Todos devoraron como animales hambrientos alegrando el paladar una vez y otra por tan irrersistible descubrimiento. El milagro amarillo cambió el humor y la expresión de aquellos que lo comieron y muchos eran los que se reían de sus antepasados, pobres ignorantes, que basaban su dieta en sandías pudiendo saborear un placer como éste. Tan sólo un ciego, algo confundido, no comió más que el primer mordisco. Luego murmulló algo que nadie quiso escuchar y, aún perplejo, se retiró del gentío para, resignado, cenar en su casa como cada noche una ralda de sandía verde.
A pesar de lo muy criticadas que resultaban sus aficiones, tan cambiantes como su carácter, si algo había conservado aquel niño esquivo y obsesivo de ya 38 años era un agridulce estremecimiento cada vez que escuchaba su nombre, lo único que creía realmente suyo.
- ¿Faustino Mondragón?- inquirió una mujer de moño tirante sin levantar la vista del papel. - Sí - respondió sonriente el aludido.
- Por aquí, por favor - le indicó en un brindis de pulseras Mª Pilar. O ese al menos, según había observado Mondragón, era el nombre plastificado que colgaba de la blusa de su interlocutora.
El susodicho se levantó y cumplió órdenes; aunque algo apurado, pues sus pies cortos y arrastrados no conseguían alcanzar la estela de aquellos tacones.
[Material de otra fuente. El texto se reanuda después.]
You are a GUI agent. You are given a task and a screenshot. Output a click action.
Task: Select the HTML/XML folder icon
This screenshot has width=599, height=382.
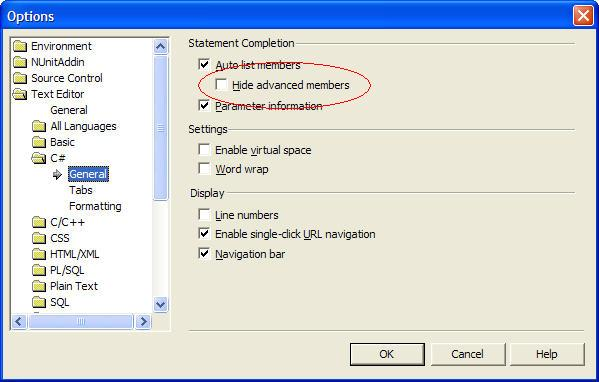pos(39,254)
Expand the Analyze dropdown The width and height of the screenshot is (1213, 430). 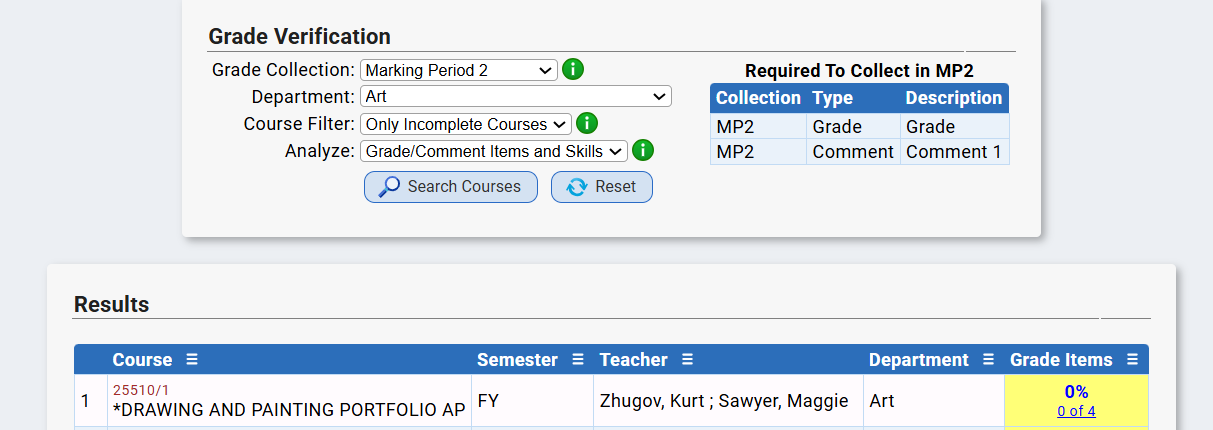(x=493, y=151)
Avanzando por los corredores de goma, intentó coordinar el paso de sus amadas zapatillas deportivas al ritmo de las piernas de la mujer del moño tirante pero sus ridículas zancadas le dejaban todavía en mayor desventaja.
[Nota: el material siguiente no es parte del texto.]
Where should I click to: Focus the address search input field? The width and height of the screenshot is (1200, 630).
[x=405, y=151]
Faustino quedaba hipnotizado a menudo por el movimiento de sus deportivas blancas y rojas sobre el asfalto. Tanto llegaba a contemplarlas que sólo en la última semana había estado apunto de ser atropellado en dos ocasiones y lo había sido irremediablemente en otras tres. Del último de los accidentes conservaba todavía un brazo escayolado y una extraña cojera que disimulaba apoyando tan sólo la mitad derecha del pie izquierdo.
Bajar la vista en el pasillo le sirvió, además, para acordarse de Panchita y de lo necesario que resultaba que ésta le recogiera el bajo de los pantalones tres dedos por encima del tobillo como solía hacer, a petición de Faustino, para que luciera en su totalidad esas Adiddas AirMax Monster Turbo.
- Espere aquí un segundo. - masculló la mujer del moño tirante en un susurro reflexivo, casi en un pensamiento descubierto.
Mondragón aprovechó para espantar las arrugas del pantalón y camisa. Según Panchita, se trataba de un conjunto azul lavanda muy especial. Sin embargo, a Faustino le costaba encontrar alguna diferencia, más allá del desgaste propio de los años, entre el tono pastel de sus prendas y el de los trajes con perchas humanas que le acompañaban. Tal vez fuera por ello que, entendiendo su necesidad de distinguirse del resto, Panchita le trajera siempre complementos variopintos como el reloj en forma de kiwis engarzados que embutía ahora una muñeca de escayola o aquel escarabajo de la suerte que le regaló a la vuelta de uno de sus viajes inventados a Egipto. Tales minucias eran prescindibles; pues su carácter excéntrico y la rareza de sus manías lo convertían ya de por si en un ser incomparable, en una eterna excepción.
Una de las puertas blancas del pasillo se abrió y antes siquiera de levantar la barbilla, el visitante reconoció la silueta y el olor a perfume alcoholizado de Emilio Moreno. Los dos hombres se miraron frente a frente.